Cette saine indifférence aux tenues vestimentaires des élèves n'a certes pas toujours été la règle. Il est arrivé tout au long du XXe siècle que des élèves soient inquiétés, menacés voire renvoyés en raison de leurs tenues vestimentaires. Mais, d'une part, ces pratiques ne se fondaient pas sur des textes de loi ni même sur l'idéal de laïcité ; et, d'autre part, ce ne fut pas à l'honneur de l'institution : des filles ont notamment été exclues pour port d'un pantalon et des garçons pour cause de cheveux longs... C'est aussi avec cette part de la tradition française -la plus autoritaire, la plus brutale, celle à laquelle Mai 68 et les mouvements lycéens des années 1970 avaient mis fin - que la chasse au foulard a renoué.

* Philosophe, professeur et auteur, Henri Pena-Ruiz a été l'un des plus actifs promoteurs de la loi anti-voile dans les médias, dans le monde syndical et associatif, et au sein de la commission Stasi.

** Voir par exemple Alain FINKIELKRAUT, « Le foulard et l'espace sacré de l'École », L'Arche, n° 544-545, juin 2003.

(Extrait du deuxième chapitre : Une révolution conservatrice dans la laïcité.)

Affiche de propagande coloniale.
 (Quelque part en Afrique du Nord au XXe siècle.)

——

■ OBJECTIF ÉNONCÉ A: D'après l'extrait sur les tenues des élèves, pour quelle raison des garçons ont-ils été exclus ?
■ OBJECTIF ÉNONCÉ B: Dites si chacune des affirmations suivantes concorde avec l'extrait sur les tenues des élèves, en citant les mots qui tranchent : (i) les exclusions pour tenue vestimentaire au XXe siècle s'appuyaient sur des textes de loi ; (ii) des filles ont été exclues pour port d'un pantalon ; (iii) Mai 68 et les mouvements lycéens des années 1970 ont mis fin à la part la plus autoritaire de la tradition française.
■ OBJECTIF ÉNONCÉ C: Prolongez l'extrait sur les tenues des élèves au-delà de ses dernières lignes.

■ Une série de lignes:
——

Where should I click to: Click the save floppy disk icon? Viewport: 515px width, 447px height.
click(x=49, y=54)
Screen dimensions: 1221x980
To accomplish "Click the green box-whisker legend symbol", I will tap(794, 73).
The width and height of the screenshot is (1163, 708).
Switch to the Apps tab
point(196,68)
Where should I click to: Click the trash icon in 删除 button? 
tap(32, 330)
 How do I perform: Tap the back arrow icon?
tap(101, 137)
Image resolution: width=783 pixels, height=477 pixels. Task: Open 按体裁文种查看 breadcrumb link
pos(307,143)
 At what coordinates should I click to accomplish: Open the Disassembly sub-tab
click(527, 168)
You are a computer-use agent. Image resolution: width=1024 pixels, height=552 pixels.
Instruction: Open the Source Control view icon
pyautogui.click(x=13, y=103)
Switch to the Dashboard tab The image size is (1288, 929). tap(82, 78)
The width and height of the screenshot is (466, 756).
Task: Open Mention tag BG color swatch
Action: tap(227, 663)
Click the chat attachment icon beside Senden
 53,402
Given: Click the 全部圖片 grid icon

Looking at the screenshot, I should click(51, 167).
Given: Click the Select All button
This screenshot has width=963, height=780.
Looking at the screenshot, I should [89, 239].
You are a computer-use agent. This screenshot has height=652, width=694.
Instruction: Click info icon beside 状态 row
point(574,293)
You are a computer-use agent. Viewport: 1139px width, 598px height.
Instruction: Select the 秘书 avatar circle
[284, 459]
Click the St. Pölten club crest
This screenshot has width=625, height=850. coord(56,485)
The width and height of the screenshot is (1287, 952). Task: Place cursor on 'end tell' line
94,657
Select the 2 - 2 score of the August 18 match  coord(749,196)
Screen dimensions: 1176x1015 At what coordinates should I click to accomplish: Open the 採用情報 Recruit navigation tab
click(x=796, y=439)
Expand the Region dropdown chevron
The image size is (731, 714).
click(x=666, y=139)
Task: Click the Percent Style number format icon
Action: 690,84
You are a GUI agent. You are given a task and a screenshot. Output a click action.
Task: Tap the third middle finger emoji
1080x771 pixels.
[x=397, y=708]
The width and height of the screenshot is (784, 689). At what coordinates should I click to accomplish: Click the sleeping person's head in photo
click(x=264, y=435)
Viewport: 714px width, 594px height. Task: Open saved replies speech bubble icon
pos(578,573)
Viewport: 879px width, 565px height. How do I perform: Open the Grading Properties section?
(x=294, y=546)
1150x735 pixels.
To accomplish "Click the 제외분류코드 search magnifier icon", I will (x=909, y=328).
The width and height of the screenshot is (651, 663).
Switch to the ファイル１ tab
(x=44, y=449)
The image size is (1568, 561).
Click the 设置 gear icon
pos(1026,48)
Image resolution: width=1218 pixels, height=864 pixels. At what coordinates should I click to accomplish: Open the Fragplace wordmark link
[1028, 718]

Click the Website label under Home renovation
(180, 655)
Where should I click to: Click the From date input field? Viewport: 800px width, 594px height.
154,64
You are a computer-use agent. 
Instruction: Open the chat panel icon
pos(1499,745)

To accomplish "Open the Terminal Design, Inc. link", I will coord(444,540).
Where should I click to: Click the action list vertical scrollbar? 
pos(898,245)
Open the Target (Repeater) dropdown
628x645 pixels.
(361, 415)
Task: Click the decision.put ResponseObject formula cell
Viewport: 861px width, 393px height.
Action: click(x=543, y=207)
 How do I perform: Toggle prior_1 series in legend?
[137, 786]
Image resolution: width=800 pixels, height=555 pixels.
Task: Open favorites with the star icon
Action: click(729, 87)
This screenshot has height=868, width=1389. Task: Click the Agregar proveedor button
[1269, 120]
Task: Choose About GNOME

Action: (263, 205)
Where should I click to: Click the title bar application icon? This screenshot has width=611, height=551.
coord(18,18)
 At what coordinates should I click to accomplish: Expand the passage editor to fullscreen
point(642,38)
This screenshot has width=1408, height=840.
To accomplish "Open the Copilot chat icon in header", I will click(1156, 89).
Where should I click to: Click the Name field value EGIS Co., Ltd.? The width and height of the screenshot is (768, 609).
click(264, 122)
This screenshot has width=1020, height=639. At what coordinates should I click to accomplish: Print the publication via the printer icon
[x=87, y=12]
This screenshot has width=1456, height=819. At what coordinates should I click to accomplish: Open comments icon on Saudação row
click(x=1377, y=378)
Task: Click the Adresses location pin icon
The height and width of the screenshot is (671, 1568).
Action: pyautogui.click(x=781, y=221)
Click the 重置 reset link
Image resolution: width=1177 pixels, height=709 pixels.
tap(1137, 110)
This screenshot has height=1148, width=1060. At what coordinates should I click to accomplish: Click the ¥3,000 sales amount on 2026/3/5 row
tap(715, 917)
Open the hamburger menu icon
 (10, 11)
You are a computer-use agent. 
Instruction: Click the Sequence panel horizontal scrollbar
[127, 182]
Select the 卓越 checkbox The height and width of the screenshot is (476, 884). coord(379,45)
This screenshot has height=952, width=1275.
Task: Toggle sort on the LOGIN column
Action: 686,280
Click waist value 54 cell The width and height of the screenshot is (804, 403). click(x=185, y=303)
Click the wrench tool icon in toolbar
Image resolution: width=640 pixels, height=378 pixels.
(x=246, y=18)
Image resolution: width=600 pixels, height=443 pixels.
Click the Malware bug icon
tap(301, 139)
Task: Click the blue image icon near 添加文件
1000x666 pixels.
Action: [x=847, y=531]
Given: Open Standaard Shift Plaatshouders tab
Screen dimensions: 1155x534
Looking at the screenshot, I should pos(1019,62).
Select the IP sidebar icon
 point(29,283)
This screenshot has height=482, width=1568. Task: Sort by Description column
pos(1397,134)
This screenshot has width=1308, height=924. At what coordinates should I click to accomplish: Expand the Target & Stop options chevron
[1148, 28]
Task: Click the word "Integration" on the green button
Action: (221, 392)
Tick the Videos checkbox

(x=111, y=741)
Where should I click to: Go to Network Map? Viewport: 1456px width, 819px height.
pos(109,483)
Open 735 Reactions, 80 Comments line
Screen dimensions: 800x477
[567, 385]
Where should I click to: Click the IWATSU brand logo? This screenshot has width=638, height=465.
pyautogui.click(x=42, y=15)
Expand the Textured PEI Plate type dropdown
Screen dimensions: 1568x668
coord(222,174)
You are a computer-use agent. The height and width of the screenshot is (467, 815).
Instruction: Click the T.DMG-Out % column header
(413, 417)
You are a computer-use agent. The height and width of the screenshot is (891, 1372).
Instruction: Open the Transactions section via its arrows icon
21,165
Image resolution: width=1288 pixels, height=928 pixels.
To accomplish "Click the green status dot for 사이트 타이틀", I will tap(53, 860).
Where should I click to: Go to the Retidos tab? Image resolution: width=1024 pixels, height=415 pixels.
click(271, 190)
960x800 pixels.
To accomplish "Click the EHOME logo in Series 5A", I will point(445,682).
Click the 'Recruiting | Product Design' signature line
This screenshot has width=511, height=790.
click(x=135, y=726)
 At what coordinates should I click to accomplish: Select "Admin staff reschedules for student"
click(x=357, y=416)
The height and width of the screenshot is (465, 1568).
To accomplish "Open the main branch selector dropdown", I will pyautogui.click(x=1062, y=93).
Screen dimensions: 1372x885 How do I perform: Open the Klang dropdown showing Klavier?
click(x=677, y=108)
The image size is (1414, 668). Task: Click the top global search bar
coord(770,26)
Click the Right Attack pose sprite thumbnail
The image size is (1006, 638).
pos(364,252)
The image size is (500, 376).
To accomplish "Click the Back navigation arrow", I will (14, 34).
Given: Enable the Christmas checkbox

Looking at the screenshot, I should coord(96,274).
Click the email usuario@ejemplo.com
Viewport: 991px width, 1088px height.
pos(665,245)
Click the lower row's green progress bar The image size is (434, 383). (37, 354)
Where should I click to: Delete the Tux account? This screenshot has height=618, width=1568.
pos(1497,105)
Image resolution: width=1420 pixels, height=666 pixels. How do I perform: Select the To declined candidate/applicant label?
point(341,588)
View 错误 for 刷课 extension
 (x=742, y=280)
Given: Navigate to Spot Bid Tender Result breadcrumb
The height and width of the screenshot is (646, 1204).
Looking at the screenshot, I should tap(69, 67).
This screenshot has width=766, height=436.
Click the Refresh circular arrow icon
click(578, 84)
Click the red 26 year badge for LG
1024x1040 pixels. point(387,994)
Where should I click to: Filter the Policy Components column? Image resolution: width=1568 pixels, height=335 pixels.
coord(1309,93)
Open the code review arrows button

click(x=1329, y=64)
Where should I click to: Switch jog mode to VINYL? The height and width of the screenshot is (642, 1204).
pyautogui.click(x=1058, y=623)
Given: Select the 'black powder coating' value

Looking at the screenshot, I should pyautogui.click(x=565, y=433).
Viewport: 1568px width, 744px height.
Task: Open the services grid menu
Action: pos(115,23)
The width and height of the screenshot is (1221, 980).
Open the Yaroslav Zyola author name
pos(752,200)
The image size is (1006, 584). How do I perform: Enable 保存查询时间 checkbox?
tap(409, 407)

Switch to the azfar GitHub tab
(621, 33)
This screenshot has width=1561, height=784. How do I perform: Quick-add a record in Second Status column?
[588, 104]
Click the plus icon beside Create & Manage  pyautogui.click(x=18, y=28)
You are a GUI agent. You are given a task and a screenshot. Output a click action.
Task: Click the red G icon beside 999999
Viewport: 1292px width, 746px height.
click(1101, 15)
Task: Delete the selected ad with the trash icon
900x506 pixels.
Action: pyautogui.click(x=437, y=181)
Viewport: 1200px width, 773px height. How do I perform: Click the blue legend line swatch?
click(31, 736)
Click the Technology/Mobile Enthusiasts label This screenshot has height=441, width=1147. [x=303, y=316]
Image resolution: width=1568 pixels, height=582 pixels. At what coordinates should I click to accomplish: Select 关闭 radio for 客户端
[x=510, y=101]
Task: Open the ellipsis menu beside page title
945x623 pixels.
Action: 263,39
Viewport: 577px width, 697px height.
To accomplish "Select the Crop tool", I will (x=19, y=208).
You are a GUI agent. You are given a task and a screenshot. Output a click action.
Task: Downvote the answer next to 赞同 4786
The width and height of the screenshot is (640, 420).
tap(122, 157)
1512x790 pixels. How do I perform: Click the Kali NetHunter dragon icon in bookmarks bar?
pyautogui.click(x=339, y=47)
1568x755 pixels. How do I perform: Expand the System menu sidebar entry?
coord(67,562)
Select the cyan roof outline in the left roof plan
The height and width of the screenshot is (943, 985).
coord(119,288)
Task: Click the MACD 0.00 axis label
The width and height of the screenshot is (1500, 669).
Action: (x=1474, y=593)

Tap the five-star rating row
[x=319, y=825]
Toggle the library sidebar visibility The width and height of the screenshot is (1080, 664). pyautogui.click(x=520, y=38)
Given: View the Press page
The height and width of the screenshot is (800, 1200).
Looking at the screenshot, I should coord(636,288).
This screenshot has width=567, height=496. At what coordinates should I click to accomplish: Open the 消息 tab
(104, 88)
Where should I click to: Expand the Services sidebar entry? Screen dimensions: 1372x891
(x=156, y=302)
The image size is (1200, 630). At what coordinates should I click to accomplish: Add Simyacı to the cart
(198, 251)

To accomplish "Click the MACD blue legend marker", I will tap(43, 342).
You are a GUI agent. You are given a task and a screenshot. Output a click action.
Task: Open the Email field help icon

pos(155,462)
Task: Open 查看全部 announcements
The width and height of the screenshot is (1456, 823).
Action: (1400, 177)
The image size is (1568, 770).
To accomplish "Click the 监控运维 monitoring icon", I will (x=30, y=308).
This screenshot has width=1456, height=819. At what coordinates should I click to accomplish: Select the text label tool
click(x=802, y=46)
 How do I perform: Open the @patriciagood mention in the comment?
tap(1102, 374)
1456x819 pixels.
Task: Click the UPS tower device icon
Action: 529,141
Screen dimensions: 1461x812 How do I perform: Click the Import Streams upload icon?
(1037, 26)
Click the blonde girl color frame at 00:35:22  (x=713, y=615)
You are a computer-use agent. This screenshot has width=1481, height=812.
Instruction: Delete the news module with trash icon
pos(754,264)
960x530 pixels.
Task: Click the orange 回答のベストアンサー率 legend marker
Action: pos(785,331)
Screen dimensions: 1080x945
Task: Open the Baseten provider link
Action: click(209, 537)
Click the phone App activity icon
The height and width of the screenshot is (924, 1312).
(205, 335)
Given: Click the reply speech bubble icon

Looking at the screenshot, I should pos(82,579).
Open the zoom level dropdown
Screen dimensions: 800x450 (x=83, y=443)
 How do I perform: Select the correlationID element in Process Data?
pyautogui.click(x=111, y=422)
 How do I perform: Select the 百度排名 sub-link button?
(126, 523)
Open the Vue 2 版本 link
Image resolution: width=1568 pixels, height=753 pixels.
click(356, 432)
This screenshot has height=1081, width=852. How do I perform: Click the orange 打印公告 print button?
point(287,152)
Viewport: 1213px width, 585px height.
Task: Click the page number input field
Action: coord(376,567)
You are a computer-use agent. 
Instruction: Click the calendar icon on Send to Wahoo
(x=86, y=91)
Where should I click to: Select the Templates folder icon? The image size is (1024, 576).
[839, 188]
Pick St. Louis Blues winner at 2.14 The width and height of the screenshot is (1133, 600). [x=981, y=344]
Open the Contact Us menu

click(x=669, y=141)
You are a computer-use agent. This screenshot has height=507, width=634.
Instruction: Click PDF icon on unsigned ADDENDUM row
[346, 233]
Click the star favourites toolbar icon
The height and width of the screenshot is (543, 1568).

——

■ RÉSULTAT FINAL A: Pour cause de cheveux longs.

■ RÉSULTAT FINAL B:
(i) Non : « ces pratiques ne se fondaient pas sur des textes de loi ni même sur l'idéal de laïcité ».
(ii) Oui : « des filles ont notamment été exclues pour port d'un pantalon ».
(iii) Oui : « celle à laquelle Mai 68 et les mouvements lycéens des années 1970 avaient mis fin ».

■ RÉSULTAT FINAL C:
Ce n'est pas l'objet de cet essai que de retracer l'histoire, même récente, de cette « obsession française », mais il en pointe très précisément la généalogie.

Dès l'introduction :

Le 13 mai 1958, place du Gouvernement à Alger, des femmes musulmanes sont exhibées sur un podium pour y brûler leur voile en signe d'émancipation. Organisée par le Mouvement de solidarité féminine, une association caritative fondée par Mme Raoul Salan, l'épouse du commandant des forces armées françaises d'Algérie, cette mise en scène s'inscrit dans une cérémonie plus large de célébration de la tutelle française, alors vacillante.

Dans un article publié par Résistance algérienne, Frantz Fanon décrit l'opération et raconte qu'en réaction, de nombreuses Algériennes, dévoilées depuis longtemps, reprennent alors le voile, « affirmant ainsi qu'il n'est pas vrai que la femme se libère sur l'invitation de la France et du général de Gaulle ».(...)

Il y revient dans sa conclusion :

Il importe pour finir de ne pas perdre de vue les victimes les plus directes de ces débats, parmi lesquelles figurent tout d'abord les centaines d'élèves déscolarisées à la rentrée 2004. Il ne faut pas non plus négliger ce qu'ont enduré toutes celles, majoritaires, qui se résignent depuis lors à enlever leur foulard pour rester à l'école : si l'on peut se réjouir que ces dernières demeurent scolarisées, il faut néanmoins se demander ce qui se passe dans leur tête désormais découverte, ce qu'elles ressentent et comment elles comprennent les mots laïcité, liberté, égalité et fraternité, ces « valeurs de la République » dont se gargarisent nos chasseurs de voile, mais qui pour elles ne sont synonymes que de menaces, d'injures et d'humiliations.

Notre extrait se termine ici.